Джон вопросительно посмотрел на Соколова…
– Слушай, что Прасковья говорит, – буркнул он.На улице захмелевший Ивантер пел, пьяно ворочая языком:
Если друг оказался вдруг
И не друг и не враг, а так!
– Эх, Аркашка, ты пьян как свинья! – говорил он. – Жена тебе сковородой по балде даст. А тебе, поп, вовсе домой соваться не стоит. Айда в редакцию! Устроим вечер, то есть ночь уже, воспоминаний! Как сейчас помню, я в плавках, рыжий, молодой и красивый, как черт!
– Где? Когда?
– Напоминаю… Одна тысяча девятьсот шестьдесят седьмой год. Пятиде… пятидесяти… летие Великой Октябрьской социалистической революции… Женское общежитие фабрики имени Ленинского комсомола. В комнате я и две юные представительницы пролетариата, которым терять нечего, кроме… кроме… в общем, кроме того, что они тогда потеряли. Ах, да! Был там и некий четвертый… Вот только запамятовал – кто? Может, вы, святой отец, помните? Такая ужасно смешная была фамилия… То ли Карасев? То ли Плотвичкин?

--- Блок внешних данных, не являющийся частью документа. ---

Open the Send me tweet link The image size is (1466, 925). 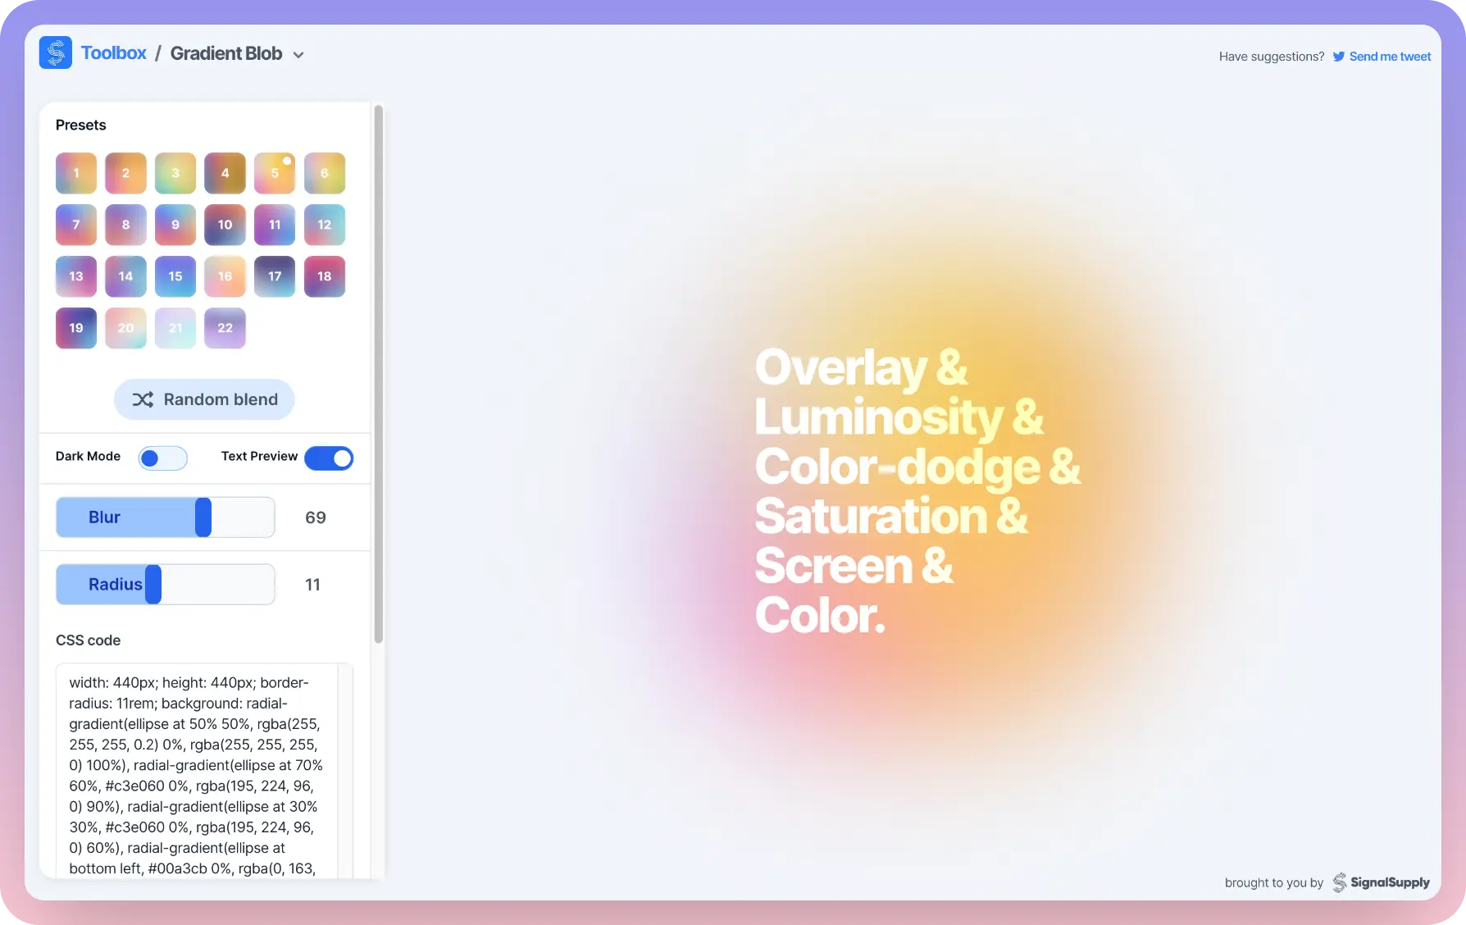1390,57
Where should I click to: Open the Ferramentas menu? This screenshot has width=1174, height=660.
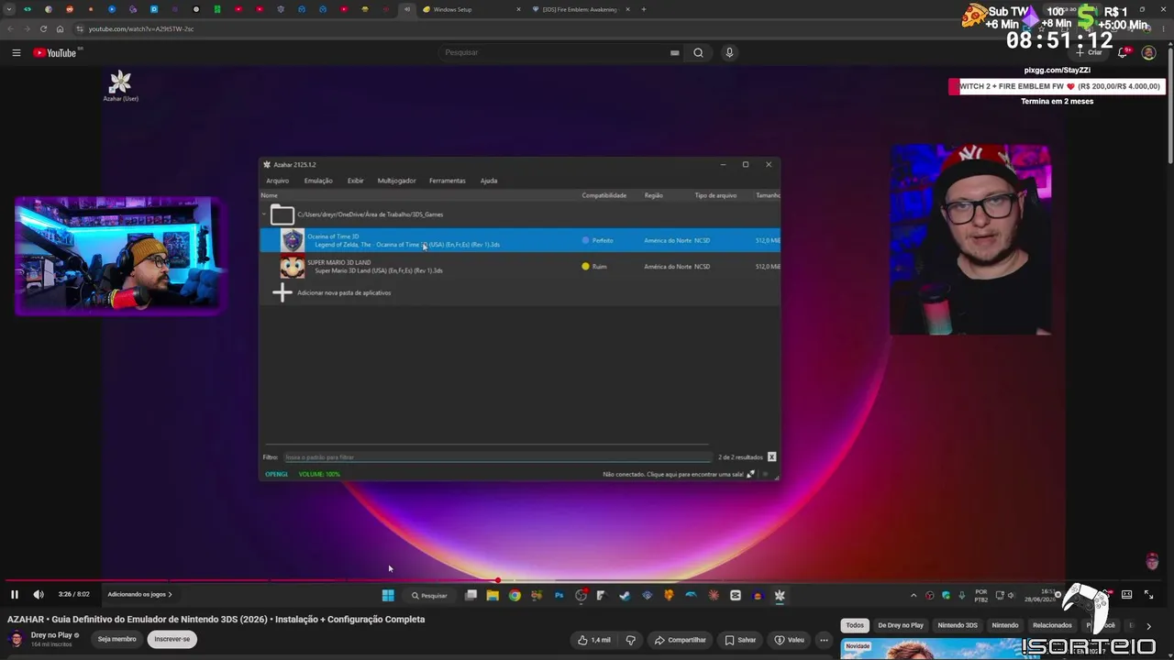[447, 181]
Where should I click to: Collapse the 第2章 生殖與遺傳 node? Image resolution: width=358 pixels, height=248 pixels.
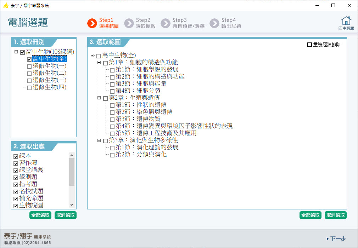[99, 98]
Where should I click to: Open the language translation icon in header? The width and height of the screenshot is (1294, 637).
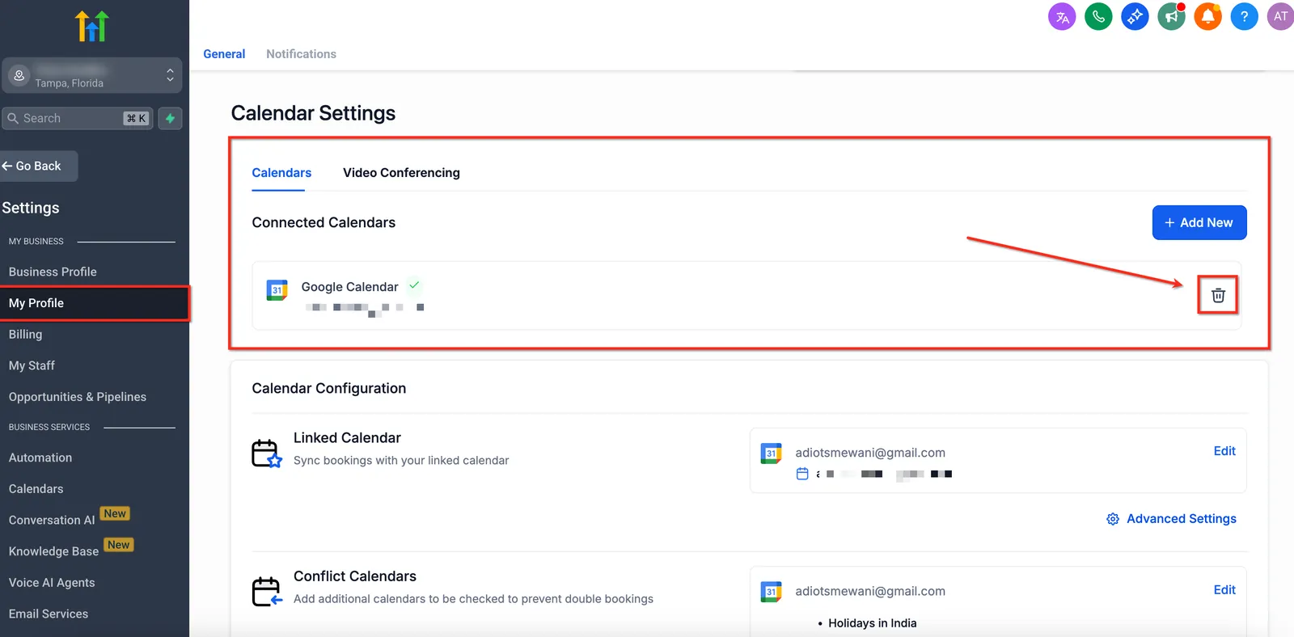(x=1062, y=16)
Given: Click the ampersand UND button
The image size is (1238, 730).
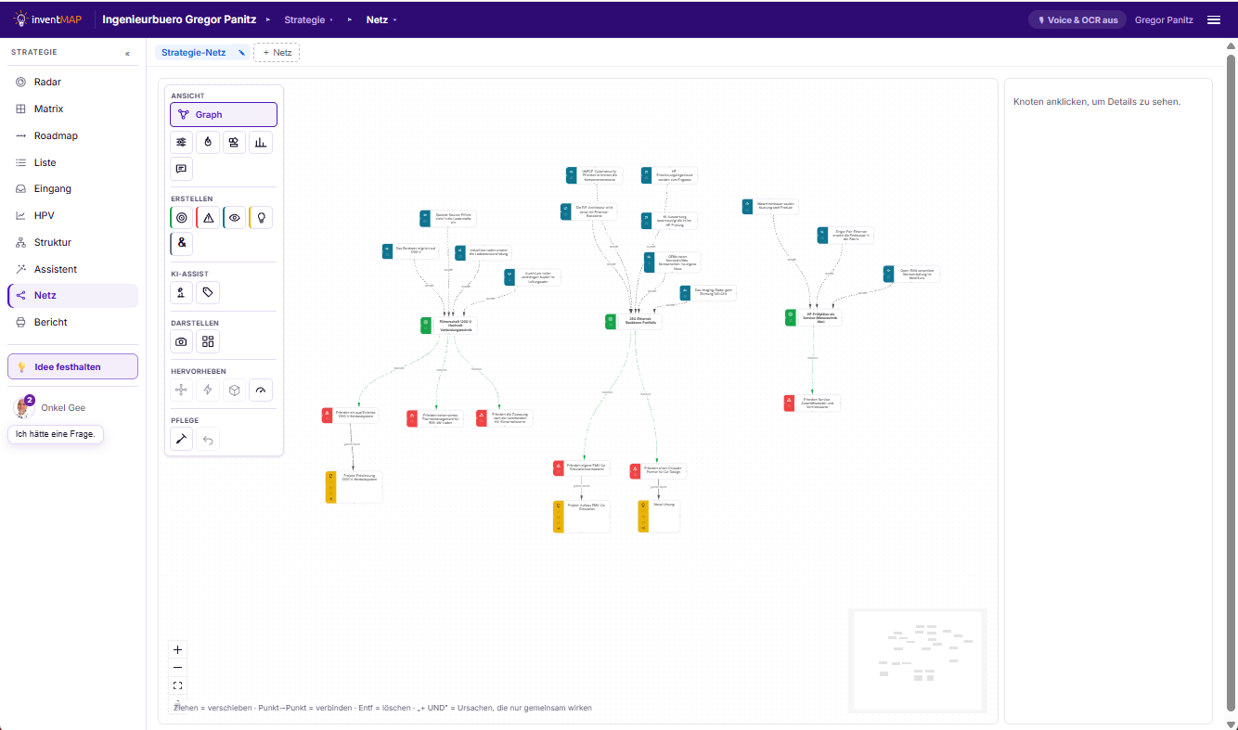Looking at the screenshot, I should [182, 244].
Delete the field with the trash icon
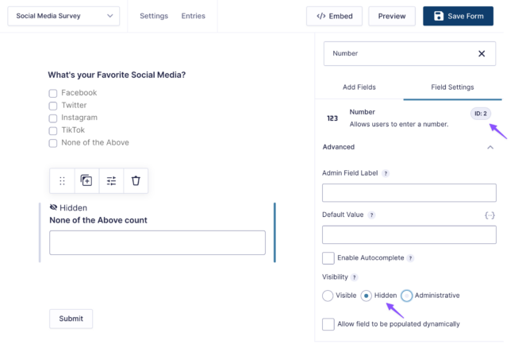522x352 pixels. click(x=136, y=180)
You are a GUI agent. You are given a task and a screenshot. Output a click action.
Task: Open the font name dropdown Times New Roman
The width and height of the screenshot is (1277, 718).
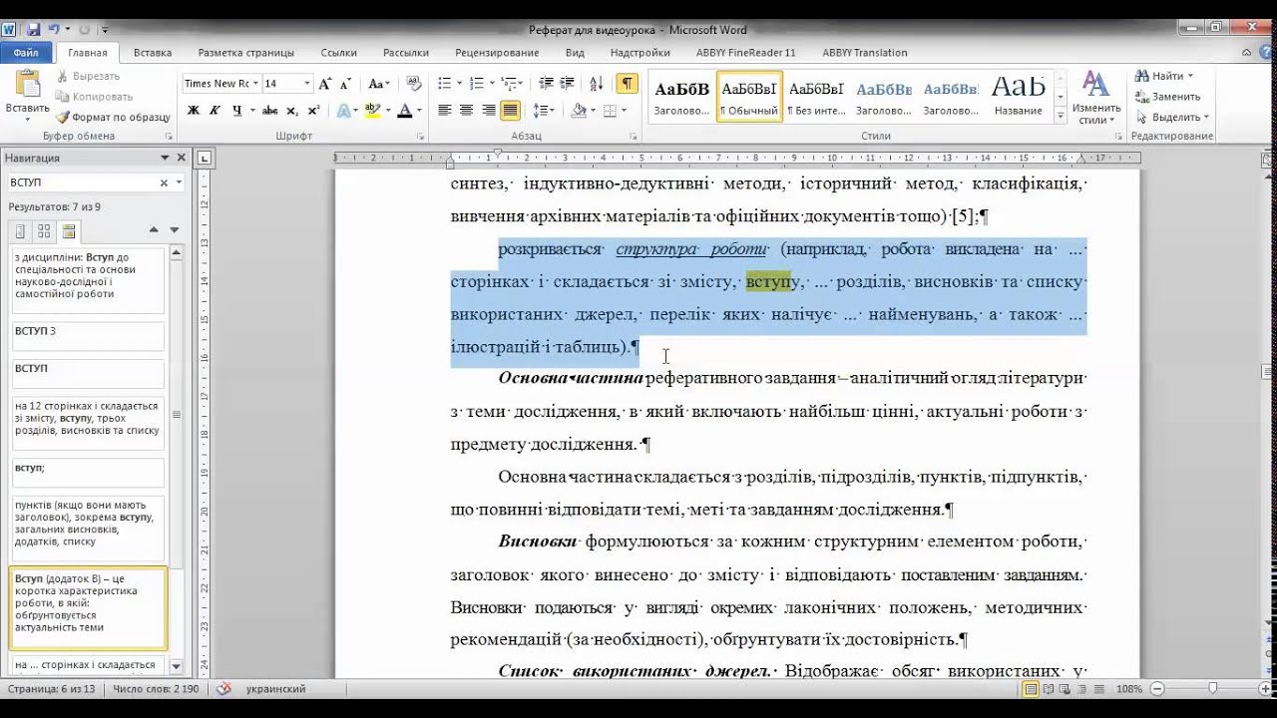click(x=255, y=84)
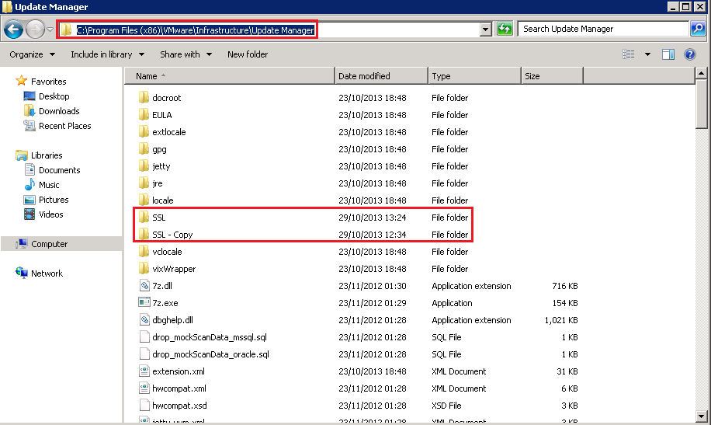Click the search magnifier icon
Viewport: 711px width, 425px height.
click(x=697, y=30)
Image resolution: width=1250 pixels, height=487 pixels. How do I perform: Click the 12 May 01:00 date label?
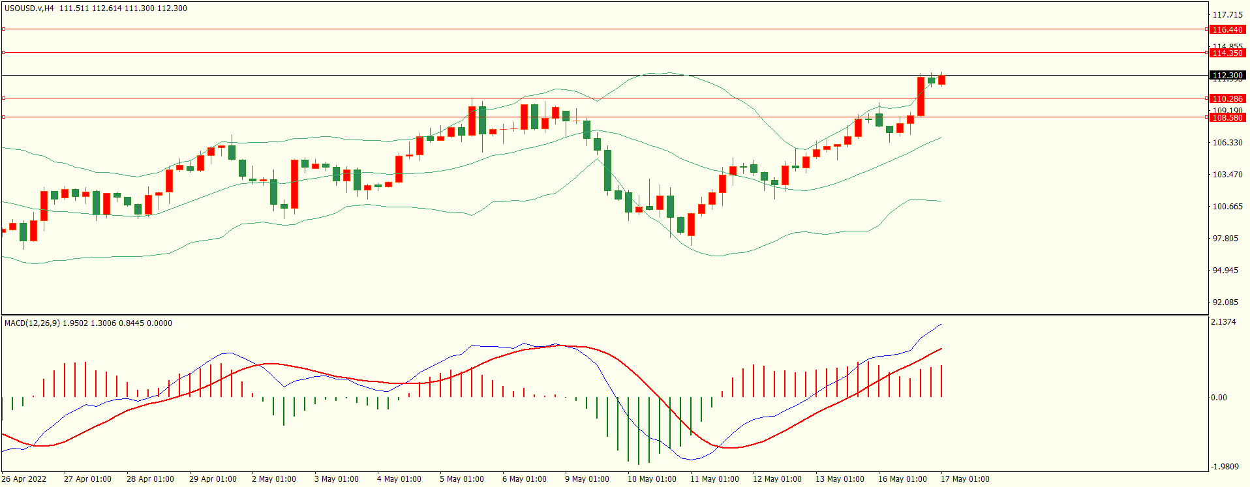pos(777,479)
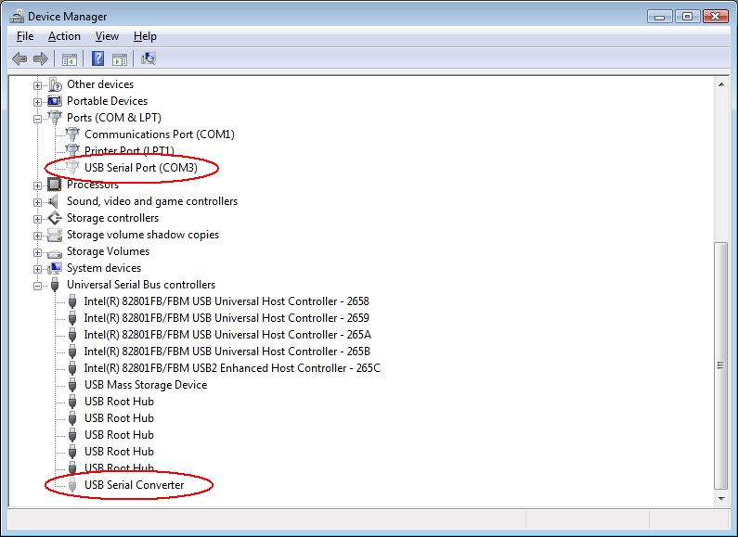Click the Show/Hide Console Tree icon

69,58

– Чикомасов, хочешь сказать? – не обижаясь, спросил Чикомасов.
– Надо же какая память! – восхитился Ивантер. – Пошли ко мне, попяра!
– У меня служба, – засомневался Чикомасов.
– У всех служба! У Вострикова тоже служба…Наша служба и опасна и трудна!
И на первый взгляд как будто не видна!
– Пошли, Петька, – поддержал его Востриков. – В самом деле, что-то не хочется расходиться. Пошли! Выпьем, помиритесь, наконец!
– Ура! – завопил Ивантер, сгребая обоих приятелей в охапку. – Долой всех попов, прокуроров и продажных газетчиков! Мушкетеры мы или кто?
– Ладно, – усмехнулся Чикомасов. – Ох, попадет мне от Насти!
– Жил-был поп, толоконный лоб! – продолжал кричать Миша.
В квартире Соколовых было тихо. Прасковья на кухне мыла посуду, Джон с капитаном смотрели последние теленовости.
– Ах, черти! – постоянно взрывался Максим Максимыч, выслушав очередного оратора, говорившего об августовском путче.
– Дядя Максим, – попросил Половинкин, – расскажите о моей матери.